▶ _What you will do_
Rewrite the entries as a JSON list of strings, one string per line and no strings for blank lines, starting at the line that contains "Toggle Course Completed" and ending with the line that contains "click(x=1270, y=433)".

▶ _Entries contained in a dataset_
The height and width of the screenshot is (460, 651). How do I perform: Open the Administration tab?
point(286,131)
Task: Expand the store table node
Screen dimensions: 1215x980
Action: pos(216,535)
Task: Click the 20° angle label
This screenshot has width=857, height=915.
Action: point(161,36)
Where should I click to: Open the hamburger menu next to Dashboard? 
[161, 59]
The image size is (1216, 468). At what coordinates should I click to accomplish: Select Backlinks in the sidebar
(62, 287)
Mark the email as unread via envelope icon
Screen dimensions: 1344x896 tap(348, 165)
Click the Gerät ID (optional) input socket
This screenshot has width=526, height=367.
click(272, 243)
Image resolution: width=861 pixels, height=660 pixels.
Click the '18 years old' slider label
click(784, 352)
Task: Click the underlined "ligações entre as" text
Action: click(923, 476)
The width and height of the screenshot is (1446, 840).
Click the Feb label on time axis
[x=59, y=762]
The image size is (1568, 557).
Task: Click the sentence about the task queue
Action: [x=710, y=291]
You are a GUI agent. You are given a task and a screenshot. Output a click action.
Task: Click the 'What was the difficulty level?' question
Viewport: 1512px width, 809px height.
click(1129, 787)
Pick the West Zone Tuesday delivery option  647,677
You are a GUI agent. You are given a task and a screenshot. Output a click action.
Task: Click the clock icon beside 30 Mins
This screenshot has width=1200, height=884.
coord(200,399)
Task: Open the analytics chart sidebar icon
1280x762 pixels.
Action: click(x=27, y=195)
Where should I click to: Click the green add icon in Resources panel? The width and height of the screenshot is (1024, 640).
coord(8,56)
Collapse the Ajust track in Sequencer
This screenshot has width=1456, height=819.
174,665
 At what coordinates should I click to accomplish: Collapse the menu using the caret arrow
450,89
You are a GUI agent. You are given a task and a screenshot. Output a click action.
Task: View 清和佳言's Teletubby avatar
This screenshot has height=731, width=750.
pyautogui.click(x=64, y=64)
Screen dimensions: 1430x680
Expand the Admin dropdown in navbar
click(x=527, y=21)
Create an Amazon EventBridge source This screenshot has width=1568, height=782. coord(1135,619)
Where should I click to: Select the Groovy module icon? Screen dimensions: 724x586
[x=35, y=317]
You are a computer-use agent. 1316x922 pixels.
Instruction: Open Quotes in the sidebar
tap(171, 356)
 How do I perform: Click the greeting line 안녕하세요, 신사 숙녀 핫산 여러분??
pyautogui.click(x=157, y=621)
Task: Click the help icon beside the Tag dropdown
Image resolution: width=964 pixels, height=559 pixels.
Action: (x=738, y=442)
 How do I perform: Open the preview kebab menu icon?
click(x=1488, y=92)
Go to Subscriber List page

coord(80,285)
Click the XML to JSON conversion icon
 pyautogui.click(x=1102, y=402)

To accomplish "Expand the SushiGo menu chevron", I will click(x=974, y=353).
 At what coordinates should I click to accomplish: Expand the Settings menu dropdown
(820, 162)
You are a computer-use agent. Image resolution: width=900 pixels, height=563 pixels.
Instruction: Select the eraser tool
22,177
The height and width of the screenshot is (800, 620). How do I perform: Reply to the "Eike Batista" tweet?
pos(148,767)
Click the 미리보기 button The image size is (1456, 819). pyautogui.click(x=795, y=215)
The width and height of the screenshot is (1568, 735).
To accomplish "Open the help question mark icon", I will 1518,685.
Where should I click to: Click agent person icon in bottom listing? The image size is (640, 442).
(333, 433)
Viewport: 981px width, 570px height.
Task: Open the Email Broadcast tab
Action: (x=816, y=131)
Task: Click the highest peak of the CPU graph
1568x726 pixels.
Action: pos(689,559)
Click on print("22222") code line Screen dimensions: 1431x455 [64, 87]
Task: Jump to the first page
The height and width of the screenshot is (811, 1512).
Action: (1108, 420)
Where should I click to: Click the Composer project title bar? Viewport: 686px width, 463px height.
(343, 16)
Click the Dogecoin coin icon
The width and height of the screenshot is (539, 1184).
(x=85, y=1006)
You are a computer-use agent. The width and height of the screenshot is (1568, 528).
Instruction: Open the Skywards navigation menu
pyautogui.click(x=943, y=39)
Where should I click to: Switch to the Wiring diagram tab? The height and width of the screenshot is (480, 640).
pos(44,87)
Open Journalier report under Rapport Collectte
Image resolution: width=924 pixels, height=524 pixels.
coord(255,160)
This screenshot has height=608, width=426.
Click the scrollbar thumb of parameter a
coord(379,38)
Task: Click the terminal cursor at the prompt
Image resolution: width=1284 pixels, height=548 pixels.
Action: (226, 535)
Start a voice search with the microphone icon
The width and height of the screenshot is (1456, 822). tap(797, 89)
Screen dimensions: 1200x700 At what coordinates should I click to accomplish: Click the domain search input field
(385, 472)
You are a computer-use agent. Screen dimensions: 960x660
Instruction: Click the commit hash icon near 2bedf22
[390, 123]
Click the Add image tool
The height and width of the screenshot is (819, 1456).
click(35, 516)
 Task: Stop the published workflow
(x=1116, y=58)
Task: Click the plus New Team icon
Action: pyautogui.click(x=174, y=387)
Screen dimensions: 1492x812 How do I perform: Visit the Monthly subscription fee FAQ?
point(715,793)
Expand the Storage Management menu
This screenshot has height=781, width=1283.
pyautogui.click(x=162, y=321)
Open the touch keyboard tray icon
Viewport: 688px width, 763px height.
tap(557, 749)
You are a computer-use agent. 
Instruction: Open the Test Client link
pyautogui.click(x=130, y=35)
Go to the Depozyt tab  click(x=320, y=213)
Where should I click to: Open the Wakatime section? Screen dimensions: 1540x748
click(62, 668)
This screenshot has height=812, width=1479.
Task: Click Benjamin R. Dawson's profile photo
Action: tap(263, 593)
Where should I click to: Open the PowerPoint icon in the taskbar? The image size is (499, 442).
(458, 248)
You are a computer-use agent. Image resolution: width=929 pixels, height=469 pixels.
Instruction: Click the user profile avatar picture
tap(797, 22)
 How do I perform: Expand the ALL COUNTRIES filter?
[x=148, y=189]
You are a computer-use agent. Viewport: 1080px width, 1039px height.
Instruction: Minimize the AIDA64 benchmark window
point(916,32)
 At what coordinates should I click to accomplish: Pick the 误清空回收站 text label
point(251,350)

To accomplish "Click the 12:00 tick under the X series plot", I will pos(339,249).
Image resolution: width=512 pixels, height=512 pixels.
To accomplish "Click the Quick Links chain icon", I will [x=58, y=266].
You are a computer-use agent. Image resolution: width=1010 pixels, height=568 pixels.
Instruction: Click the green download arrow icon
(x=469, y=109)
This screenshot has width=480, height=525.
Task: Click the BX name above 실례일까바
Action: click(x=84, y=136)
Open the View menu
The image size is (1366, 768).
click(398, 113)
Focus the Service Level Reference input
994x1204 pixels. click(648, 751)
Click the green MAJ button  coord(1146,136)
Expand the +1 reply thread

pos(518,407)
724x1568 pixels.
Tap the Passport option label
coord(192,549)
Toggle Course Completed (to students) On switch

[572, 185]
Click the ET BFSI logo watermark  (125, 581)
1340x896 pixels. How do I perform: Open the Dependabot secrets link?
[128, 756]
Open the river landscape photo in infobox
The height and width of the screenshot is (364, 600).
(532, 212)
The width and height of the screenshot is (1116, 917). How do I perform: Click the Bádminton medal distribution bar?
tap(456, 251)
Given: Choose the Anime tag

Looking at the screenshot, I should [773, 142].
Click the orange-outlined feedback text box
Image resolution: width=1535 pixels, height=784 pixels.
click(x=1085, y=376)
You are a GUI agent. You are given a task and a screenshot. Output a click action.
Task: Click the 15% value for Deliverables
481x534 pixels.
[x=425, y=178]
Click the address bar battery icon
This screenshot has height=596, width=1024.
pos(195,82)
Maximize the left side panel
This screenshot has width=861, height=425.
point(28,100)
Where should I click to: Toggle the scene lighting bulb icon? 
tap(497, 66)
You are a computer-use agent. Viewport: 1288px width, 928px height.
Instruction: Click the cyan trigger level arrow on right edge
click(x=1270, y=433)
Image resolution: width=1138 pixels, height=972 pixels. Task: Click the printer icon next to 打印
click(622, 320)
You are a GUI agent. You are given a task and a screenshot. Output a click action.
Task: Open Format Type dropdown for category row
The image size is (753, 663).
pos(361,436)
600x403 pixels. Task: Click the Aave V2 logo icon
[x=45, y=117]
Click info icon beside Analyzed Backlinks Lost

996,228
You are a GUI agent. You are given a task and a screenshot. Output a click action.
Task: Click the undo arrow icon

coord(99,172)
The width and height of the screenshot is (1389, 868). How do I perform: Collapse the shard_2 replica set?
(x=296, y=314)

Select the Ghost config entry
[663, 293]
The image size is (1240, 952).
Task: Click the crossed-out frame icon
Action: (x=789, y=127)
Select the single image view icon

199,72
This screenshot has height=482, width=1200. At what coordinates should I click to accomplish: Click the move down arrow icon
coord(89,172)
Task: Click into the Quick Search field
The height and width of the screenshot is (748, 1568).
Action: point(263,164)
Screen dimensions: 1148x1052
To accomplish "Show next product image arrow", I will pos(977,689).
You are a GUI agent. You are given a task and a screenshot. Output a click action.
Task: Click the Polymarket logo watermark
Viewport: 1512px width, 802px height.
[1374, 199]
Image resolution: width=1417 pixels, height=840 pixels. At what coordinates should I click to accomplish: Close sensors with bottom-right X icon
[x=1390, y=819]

▶ _Exercise result_
[
  "Toggle Course Completed (to students) On switch",
  "[572, 185]",
  "Click the ET BFSI logo watermark  (125, 581)",
  "1340x896 pixels. How do I perform: Open the Dependabot secrets link?",
  "[128, 756]",
  "Open the river landscape photo in infobox",
  "The height and width of the screenshot is (364, 600).",
  "(532, 212)",
  "The width and height of the screenshot is (1116, 917). How do I perform: Click the Bádminton medal distribution bar?",
  "tap(456, 251)",
  "Given: Choose the Anime tag",
  "Looking at the screenshot, I should [773, 142].",
  "Click the orange-outlined feedback text box",
  "Image resolution: width=1535 pixels, height=784 pixels.",
  "click(x=1085, y=376)",
  "You are a GUI agent. You are given a task and a screenshot. Output a click action.",
  "Task: Click the 15% value for Deliverables",
  "481x534 pixels.",
  "[x=425, y=178]",
  "Click the address bar battery icon",
  "This screenshot has height=596, width=1024.",
  "pos(195,82)",
  "Maximize the left side panel",
  "This screenshot has width=861, height=425.",
  "point(28,100)",
  "Where should I click to: Toggle the scene lighting bulb icon? ",
  "tap(497, 66)",
  "You are a computer-use agent. Viewport: 1288px width, 928px height.",
  "Instruction: Click the cyan trigger level arrow on right edge",
  "click(x=1270, y=433)"
]